Making Ste-Catherine Street a pedestrian-only corridor between Papineau and Atwater avenues is one of eight emergency measures the city could take to stave off the woes wrought by the economic shutdown, says Michel Leblanc, president and CEO of the Chamber of Commerce of Metropolitan Montreal (CCMM).
"If we do nothing, there will be massive closures in the coming months due to the lack of customer traffic and the high rents," Leblanc told Radio-Canada.
The downtown core has been hit severely by the loss of 100,000 students, millions of tourists and a huge proportion of the 310,000 workers who normally commute to offices in the sector — an estimated 80 per cent of whom are now working from home.
Closing a 4.5-kilometre stretch of Ste-Catherine Street to vehicular traffic is a key recommendation that the CCMM is making to city administrators, in collaboration the Partenariat du Quartier des spectacles, headed by Monique Simard.
The two groups published their plan in an extensive report that includes suggestions ranging from allowing alcoholic beverages to be consumed on pedestrian streets to authorizing pop-up markets in public spaces.
"The whole idea is to get people to consider coming downtown to help the merchants," said Leblanc.
The report suggests offering merchants modified versions of Canada's rent assistance and low-interest loan programs, while deploying various strategies that would allow people to visit downtown safely, with hand-washing stations and street furniture that is carefully arranged to promote physical distancing.
The report says Ste-Catherine Street and some intersecting streets should be closed for the entire summer, providing walking routes to places like the Old Port. This should be done while allowing access to parking garages and deliveries during off-peak hours, the report says.
The report also suggests speeding up the permit approval process to make it easier for businesses and visitors to use public spaces.
Plante administration has 'open mind' to new ideas
The action plan was requested by Montreal Mayor Valérie Plante, as she continues to draw up an economic recovery strategy for the city.
On Tuesday, the mayor called on provincial and federal governments to help cover a looming $500-million deficit, as the city struggles to keep its public transit network afloat in this new work-from-home reality.
But taking steps as audacious as shutting down Ste-Catherine Street to cars isn't a decision the city will make on its own, said the executive committee member in charge of economic development, Coun. Luc Rabouin.
"We want to work with the local merchants on Ste-Catherine to develop the best project, in consensus with them," he said.

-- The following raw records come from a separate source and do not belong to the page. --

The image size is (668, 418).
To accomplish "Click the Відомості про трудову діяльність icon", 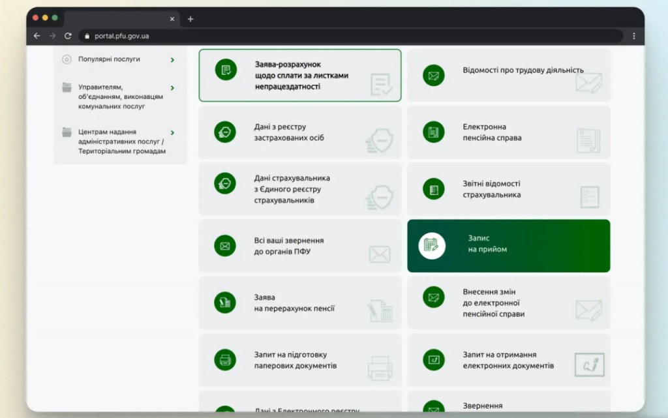I will click(x=433, y=76).
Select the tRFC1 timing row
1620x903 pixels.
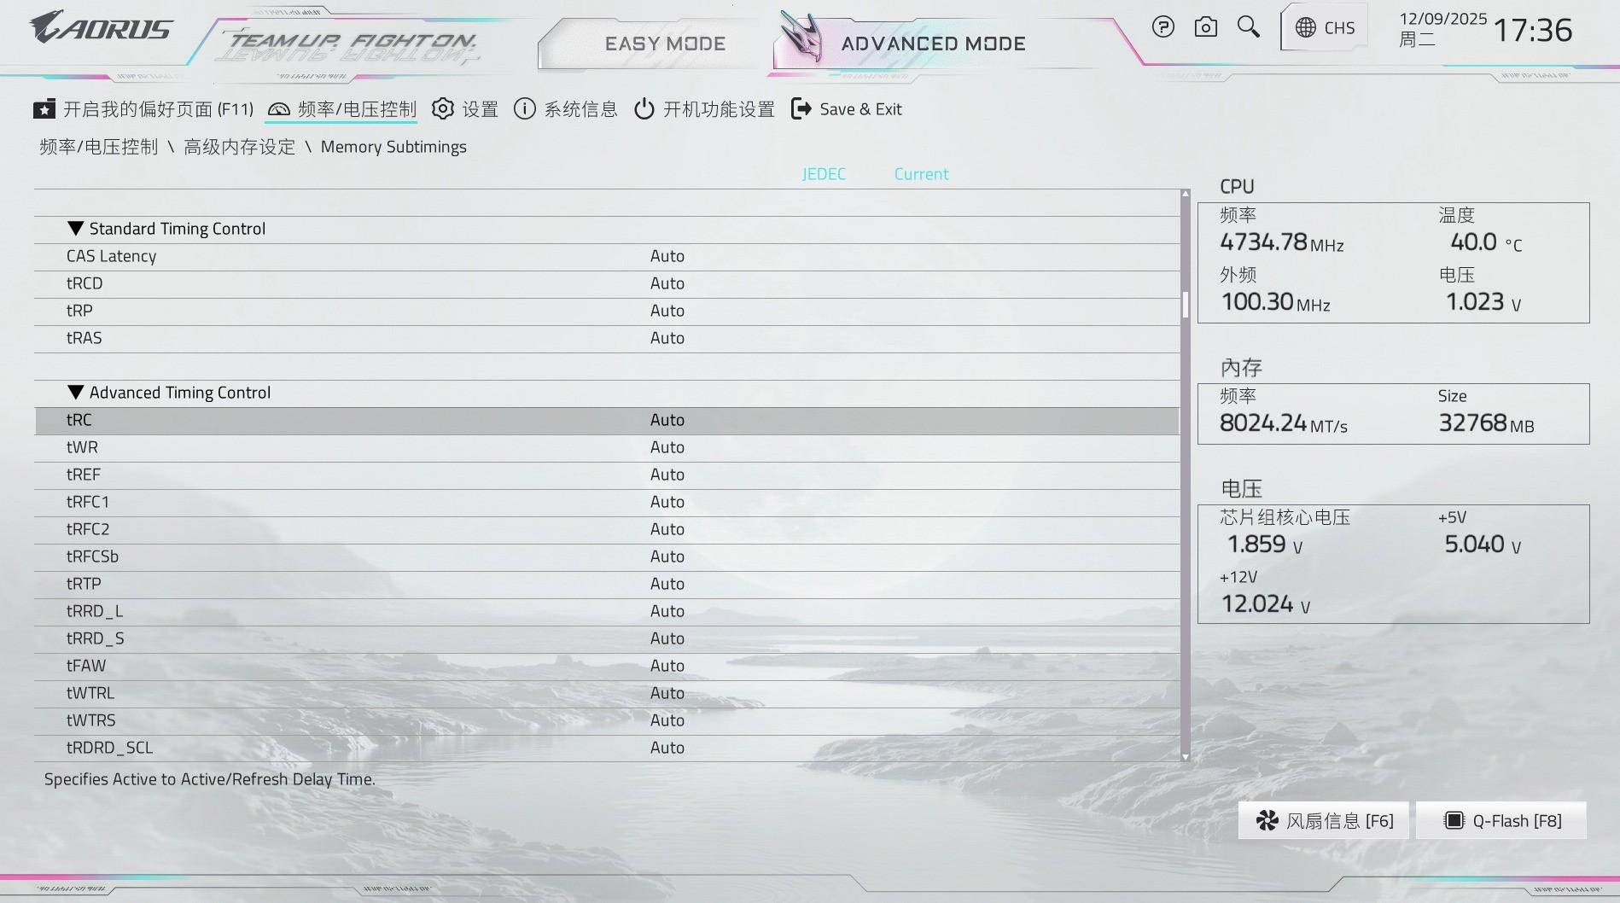tap(88, 502)
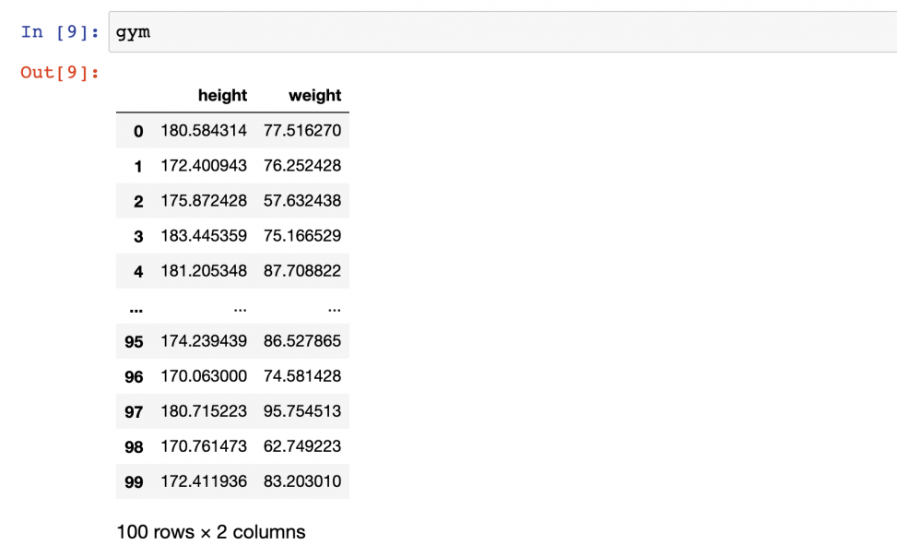Image resolution: width=897 pixels, height=557 pixels.
Task: Click the weight column header
Action: (x=314, y=95)

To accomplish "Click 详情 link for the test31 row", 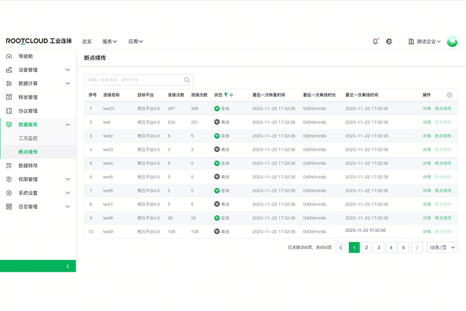I will coord(427,109).
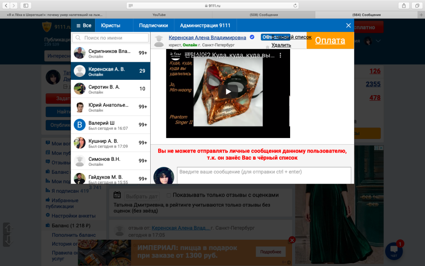Screen dimensions: 425x266
Task: Open the YouTube video three-dot menu
Action: 280,55
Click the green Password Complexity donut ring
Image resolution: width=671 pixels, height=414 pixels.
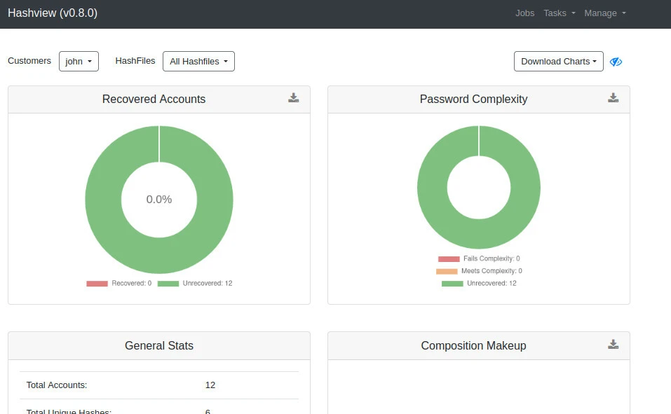432,187
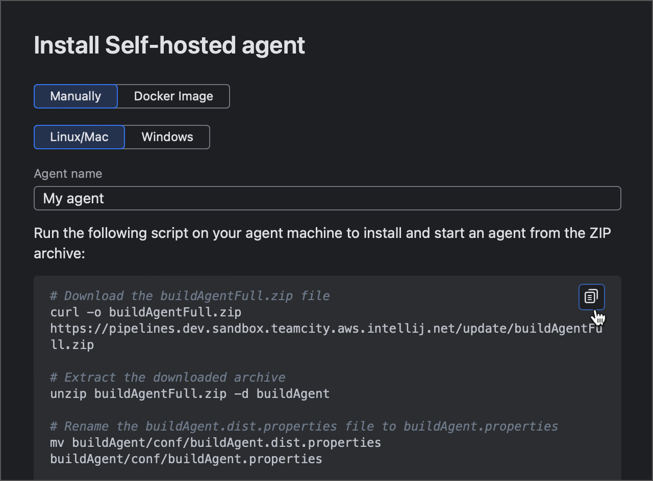Image resolution: width=653 pixels, height=481 pixels.
Task: Click the Download comment line in the script
Action: click(190, 296)
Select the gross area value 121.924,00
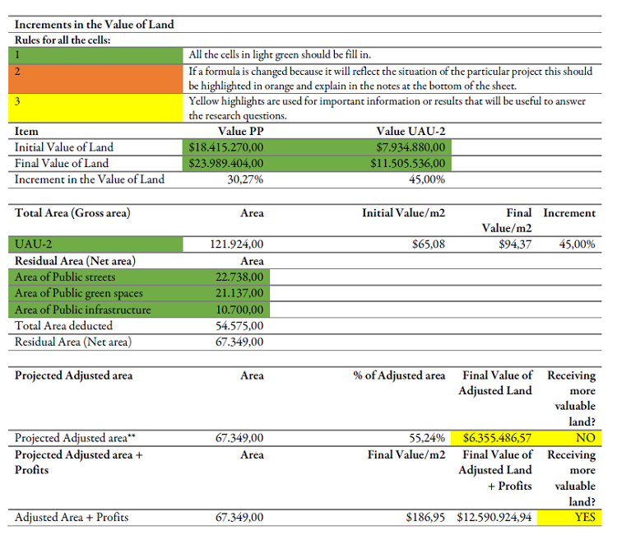Image resolution: width=617 pixels, height=540 pixels. click(x=236, y=244)
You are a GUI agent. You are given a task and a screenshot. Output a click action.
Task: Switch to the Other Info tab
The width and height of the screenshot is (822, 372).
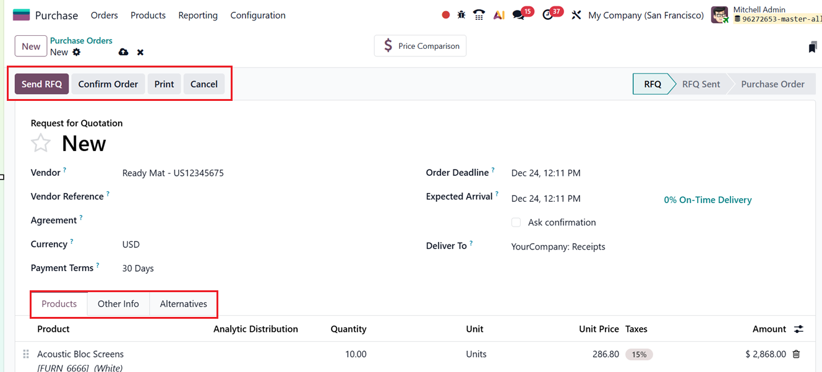(x=118, y=304)
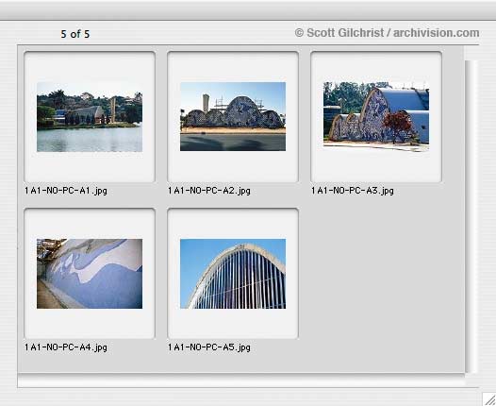Select the lakeside church thumbnail image
The height and width of the screenshot is (406, 496).
point(90,117)
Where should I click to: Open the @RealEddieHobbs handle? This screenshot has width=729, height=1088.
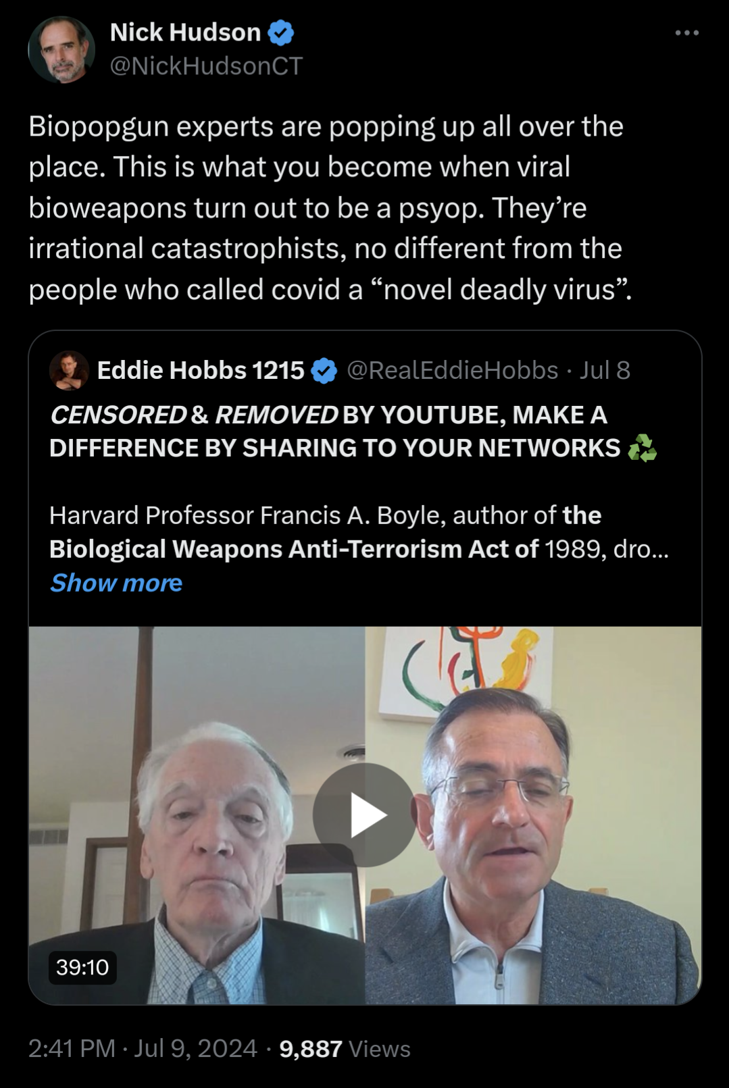(x=453, y=370)
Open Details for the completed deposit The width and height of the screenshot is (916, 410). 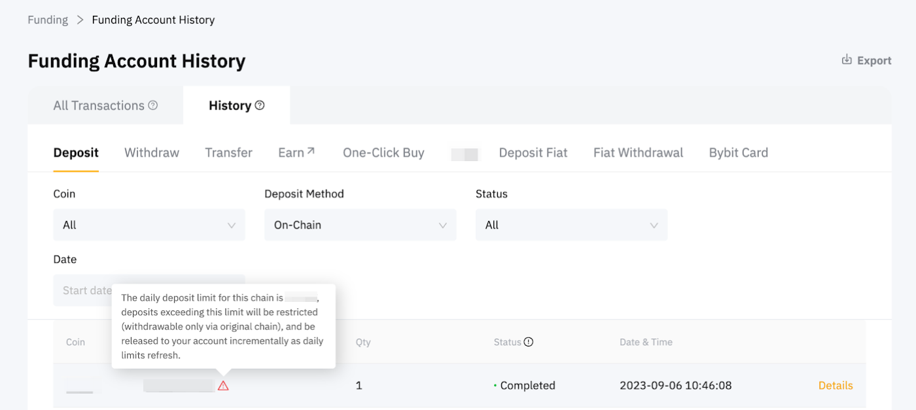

"We are of open mind to pedestrianizing all the street, if that's their choice."
Rabouin said another strategy could be to close more sections of Ste-Catherine, as is already done between Saint-Hubert and Papineau streets and in the Quartier des spectacles.
More pedestrian-only streets
No matter what happens with Ste-Catherine, Rabouin said, Montreal is pushing forward with efforts to create pedestrian-only streets in other sections of the city, while other streets are being redesigned to cater more to active transit.
One example is closing the entire length of Mont-Royal Avenue on the Plateau, where Rabouin is borough mayor.
"We're working on that, borough by borough, with our local merchants' associations and partners," he said.
"There are some other projects that are discussed locally, and we really work closely with our local partners to decide what is the best way to reorganize our commercial streets."